Coelho has had her share of sympathetic pats on the hand, accompanied by comments such as, “Oh, don’t worry, you will find someone.”

I'M SINGLE BUT HAVEN’T SLEPT MY WAY TO THE TOP

Dr Arwa Sheikh, 38, has a word of advice for men. If any single woman at the workplace is in a foul mood, don’t blame it on her relationship status. “It might be PMS, and both married and unmarried women suffer from it.”

Dr Sheikh worked as a general manager in a pharmaceutical company in Mumbai till recently and knows the kind of stereotyping rampant in offices. “If a single woman does well professionally, it is because she has slept with many powerful men. The fact that she is talented is not considered relevant.”

Dr Sheikh didn’t get married because she wanted to focus on her work. “If I had got married, I would have had to put my career on hold. Very few married women are lucky enough to get spouses who are supportive.”

Not only has Dr Sheikh done well, she quit her job of 10 years to start her own dermatology clinic. “Had I been married with children, such a decision would not be easy,” she says.

But don’t these women want to have children? Aren’t they afraid of dying alone? Pradhan says, “Not every woman wants to be a mother. And single women can pick up both the cheque at work and sperm at the bank.” She adds, “And who can guarantee how the husband will turn out to be? He could also die long before you do, in which case you’ll die alone anyway.”

I'M SINGLE, BUT WHY PAY ME LESS?

According to some single women, people tend to think of them as devoid of financial responsibilities. Harini Calamur, 41, a single woman and owner of Cogito Media Pvt Ltd, a production house, laughs as she describes an incident from her first job.

“A colleague and I, both equally qualified, were given promotions. But my salary hike was less than his. When I enquired with the HR in my office, a smug woman told me that since I was single I had lesser expenses than my married colleague.” Calamur was so stunned she actually laughed in the woman’s face.

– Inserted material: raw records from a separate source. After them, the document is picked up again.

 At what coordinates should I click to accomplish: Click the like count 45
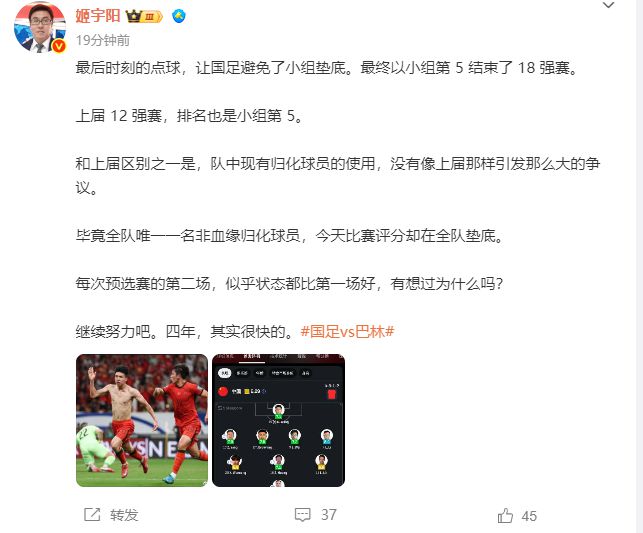[x=529, y=516]
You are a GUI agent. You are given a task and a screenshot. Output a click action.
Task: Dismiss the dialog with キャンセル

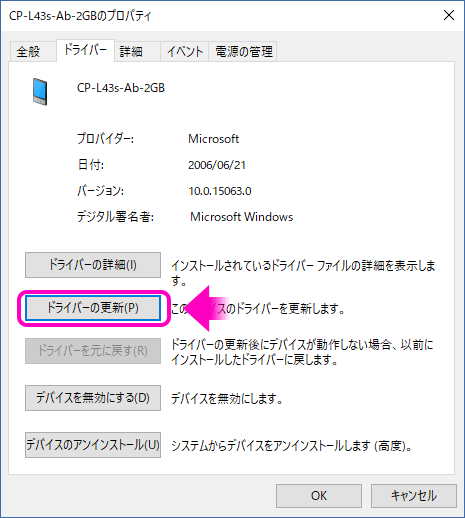414,496
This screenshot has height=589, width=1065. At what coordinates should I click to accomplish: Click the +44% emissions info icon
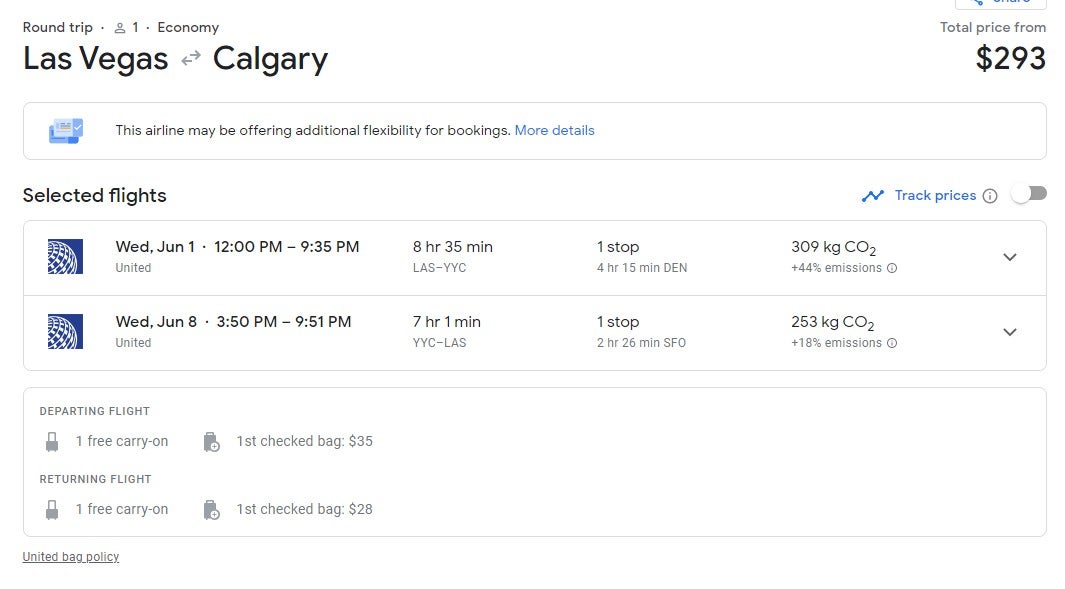[x=892, y=268]
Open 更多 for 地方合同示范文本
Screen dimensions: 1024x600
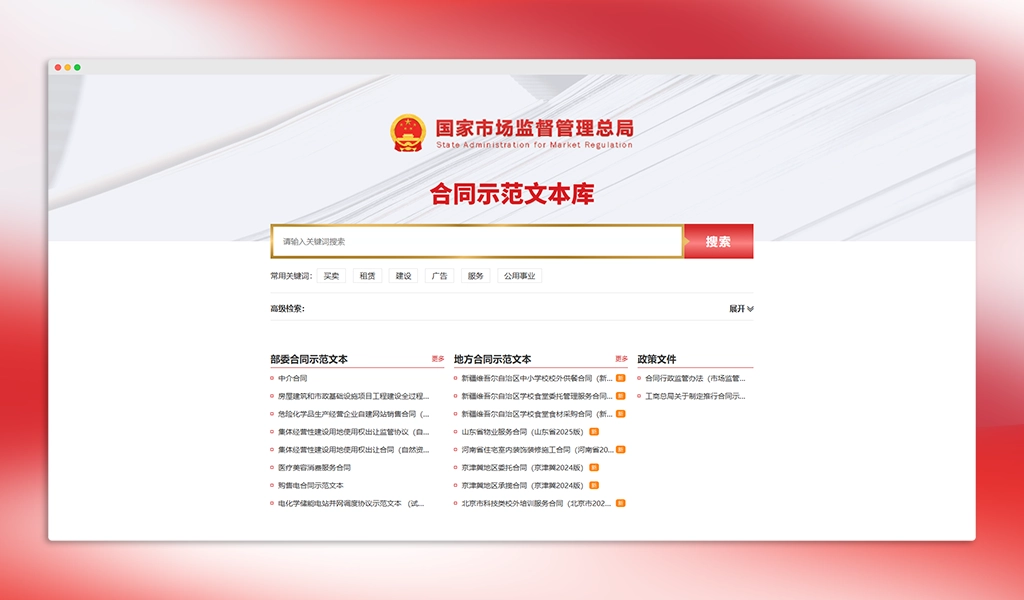click(x=621, y=359)

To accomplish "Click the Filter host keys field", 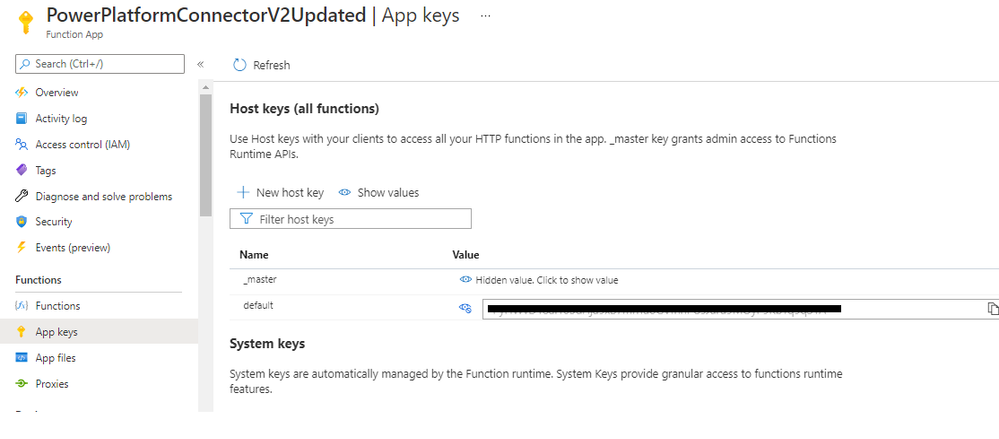I will coord(350,219).
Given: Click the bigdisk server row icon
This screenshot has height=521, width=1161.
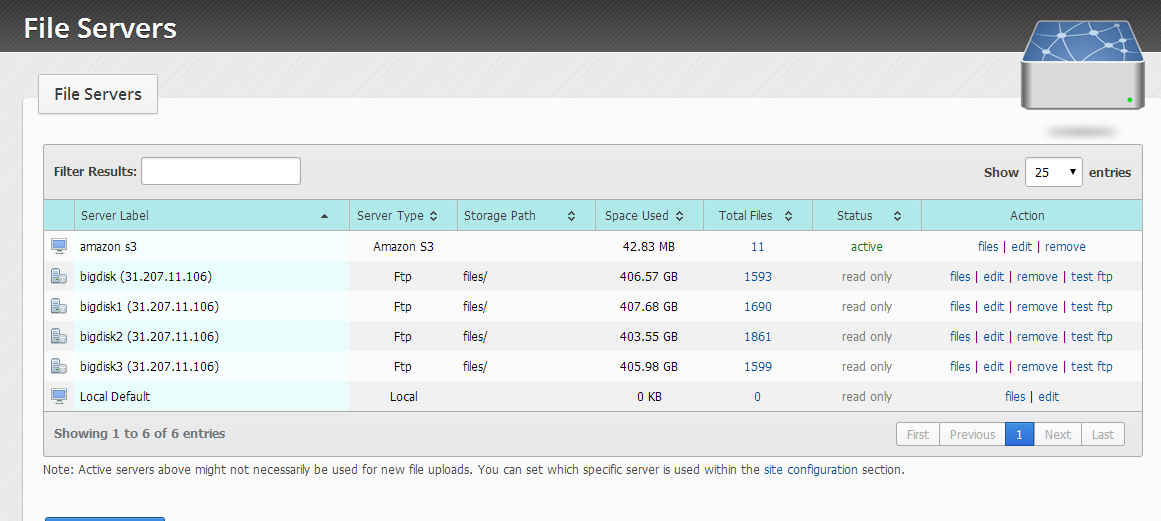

Calamur’s family has made peace with the fact that she wants to remain single, but her grandmother still sends her matrimonial advertisements from newspapers.

Each of these single women has grouses to share. While talking about the stereotyping they face, some laugh and some frown in exasperation. But they realise that the fundamental issue deep down has to do with society’s anxiety about the way they are. and why they are they way they are.

As for Pradhan, after three years of pressure from her family and relatives, she has given in. A few days ago, she emailed a photo of hers, chosen by her parents, along with a bio-data describing her likes and dislikes, to the mother of a prospective groom in London. She knows how tough it can be to fight stereotypes about being single. Sometimes it seems simpler to give in. And perhaps inherit another set of stereotypes about married women. But that, as they say, is another story.